The as-yet unnamed super union will hold its founding day convention on Labour Day weekend 2013, where it will approve the union’s constitution, name and logo, and elect its first leaders.

George Smith, a labour expert at Queen’s University, said the merged union—which will represent more than 300,000 workers—is a significant event that will help the union put free collective bargaining and labour relations on the public agenda.

But Ian Lee of Carleton University calls the merger a defensive strategy to address the steep downhill decline in union membership in Canada, to 16 per cent of the private sector and 33 per cent overall.

“I’m not saying it’s going to hurt them,” Lee said. “I just don’t see it having any major impact on private sector industrial relations in Canada.”

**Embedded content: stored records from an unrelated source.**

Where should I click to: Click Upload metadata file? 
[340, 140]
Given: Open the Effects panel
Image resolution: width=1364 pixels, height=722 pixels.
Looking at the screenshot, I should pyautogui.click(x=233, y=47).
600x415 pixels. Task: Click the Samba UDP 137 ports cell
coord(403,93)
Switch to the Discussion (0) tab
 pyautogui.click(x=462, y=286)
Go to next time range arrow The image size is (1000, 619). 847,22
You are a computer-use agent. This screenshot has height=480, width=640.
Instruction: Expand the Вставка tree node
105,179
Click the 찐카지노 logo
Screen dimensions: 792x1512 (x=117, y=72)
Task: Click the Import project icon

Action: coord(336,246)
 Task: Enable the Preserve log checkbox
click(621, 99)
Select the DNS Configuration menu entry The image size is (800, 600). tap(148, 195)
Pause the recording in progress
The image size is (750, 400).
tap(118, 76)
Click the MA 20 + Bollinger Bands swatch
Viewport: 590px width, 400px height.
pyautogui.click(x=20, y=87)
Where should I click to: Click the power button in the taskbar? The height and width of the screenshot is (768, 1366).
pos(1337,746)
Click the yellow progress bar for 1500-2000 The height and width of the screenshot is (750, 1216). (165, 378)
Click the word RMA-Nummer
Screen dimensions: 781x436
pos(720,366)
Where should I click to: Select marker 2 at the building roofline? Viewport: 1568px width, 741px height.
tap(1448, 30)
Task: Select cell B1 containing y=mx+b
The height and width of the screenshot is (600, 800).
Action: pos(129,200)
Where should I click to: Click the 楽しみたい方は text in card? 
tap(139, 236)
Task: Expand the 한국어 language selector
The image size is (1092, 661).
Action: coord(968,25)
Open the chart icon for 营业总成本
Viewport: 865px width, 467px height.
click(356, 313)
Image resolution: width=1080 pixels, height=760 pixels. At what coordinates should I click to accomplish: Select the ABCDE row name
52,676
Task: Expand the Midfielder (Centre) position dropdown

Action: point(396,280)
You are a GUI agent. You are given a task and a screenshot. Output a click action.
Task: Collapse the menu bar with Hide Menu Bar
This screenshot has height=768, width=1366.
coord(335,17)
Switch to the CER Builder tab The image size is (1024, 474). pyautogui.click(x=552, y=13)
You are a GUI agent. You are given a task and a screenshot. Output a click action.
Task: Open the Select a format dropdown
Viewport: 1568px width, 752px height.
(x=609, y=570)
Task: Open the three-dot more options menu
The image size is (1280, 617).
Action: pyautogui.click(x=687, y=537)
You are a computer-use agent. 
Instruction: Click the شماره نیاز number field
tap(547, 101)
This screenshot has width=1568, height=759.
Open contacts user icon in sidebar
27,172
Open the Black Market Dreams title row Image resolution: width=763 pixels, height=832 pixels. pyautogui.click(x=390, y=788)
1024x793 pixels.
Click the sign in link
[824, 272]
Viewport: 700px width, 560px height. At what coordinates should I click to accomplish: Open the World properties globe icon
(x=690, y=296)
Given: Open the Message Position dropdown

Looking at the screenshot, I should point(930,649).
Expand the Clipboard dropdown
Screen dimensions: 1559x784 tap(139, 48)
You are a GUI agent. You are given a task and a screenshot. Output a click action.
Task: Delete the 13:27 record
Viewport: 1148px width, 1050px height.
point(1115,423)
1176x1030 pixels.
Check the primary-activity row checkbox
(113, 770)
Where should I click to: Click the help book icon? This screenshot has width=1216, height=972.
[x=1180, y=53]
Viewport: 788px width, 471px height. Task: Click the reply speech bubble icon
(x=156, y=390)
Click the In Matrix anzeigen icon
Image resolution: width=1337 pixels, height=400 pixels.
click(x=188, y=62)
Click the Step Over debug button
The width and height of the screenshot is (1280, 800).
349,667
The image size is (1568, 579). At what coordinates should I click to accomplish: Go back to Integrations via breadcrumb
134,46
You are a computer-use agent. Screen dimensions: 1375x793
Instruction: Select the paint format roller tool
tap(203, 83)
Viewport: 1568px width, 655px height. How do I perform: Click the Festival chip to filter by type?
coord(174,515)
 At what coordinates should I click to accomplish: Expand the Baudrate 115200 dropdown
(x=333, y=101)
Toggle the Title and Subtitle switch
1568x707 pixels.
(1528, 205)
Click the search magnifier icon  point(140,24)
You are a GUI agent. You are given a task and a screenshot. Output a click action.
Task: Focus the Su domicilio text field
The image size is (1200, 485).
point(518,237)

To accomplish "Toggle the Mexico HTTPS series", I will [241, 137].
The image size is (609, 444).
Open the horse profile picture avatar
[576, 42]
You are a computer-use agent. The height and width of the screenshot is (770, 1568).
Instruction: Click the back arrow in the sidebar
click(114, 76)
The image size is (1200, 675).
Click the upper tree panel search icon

While private sector workers are feeling the effects of the economy and globalization, they and public workers also face federal and provincial governments willing to intervene in labour disputes.

Smith said 2012 was a tumultuous year for labour relations in Canada, partly because of the “unprecedented” intervention of the federal government.

“I think it’s fair to say that unions and unionized employees, particularly in the public sector, feel they are under siege,” he said.

If labour relations swing at times to favour one side or the other, the current environment has definitely moved in favour of management, Smith added.

Ottawa threatened to prevent strikes by Air Canada workers and imposed arbitrated settlements that mostly ended up favouring the airline. The government also intervened with Canada Post.

In Ontario, parents are bracing for strikes as teacher unions battle the Liberal government’s decision to impose legislation that freezes wages and cut benefits.

Smith, a former Air Canada employee relations director, said the airline may have won the short-term battle with the help of the government but risks longer-term ramifications that will likely surface at the next round of bargaining.

Public sector employees are also under pressure after the federal government pushed through omnibus legislation that forces newly hired public servants to begin collecting pensions at 65 and to contribute more over the next five years.

In the private sector, Lee said workers are going to face ever growing pressure because of globalization, a strong loonie, a slow growing economy and competition from right to work states.

The Sprott School of Business professor said he’s hearing more people talking openly about being thankful to have a job, which suggests that ordinary Canadians realize there’s a new normal about worker compensation.

“I think it’s a year of transition and we’re moving into a world where it’s more competitive, and the impact of globalization is becoming more obvious to workers.”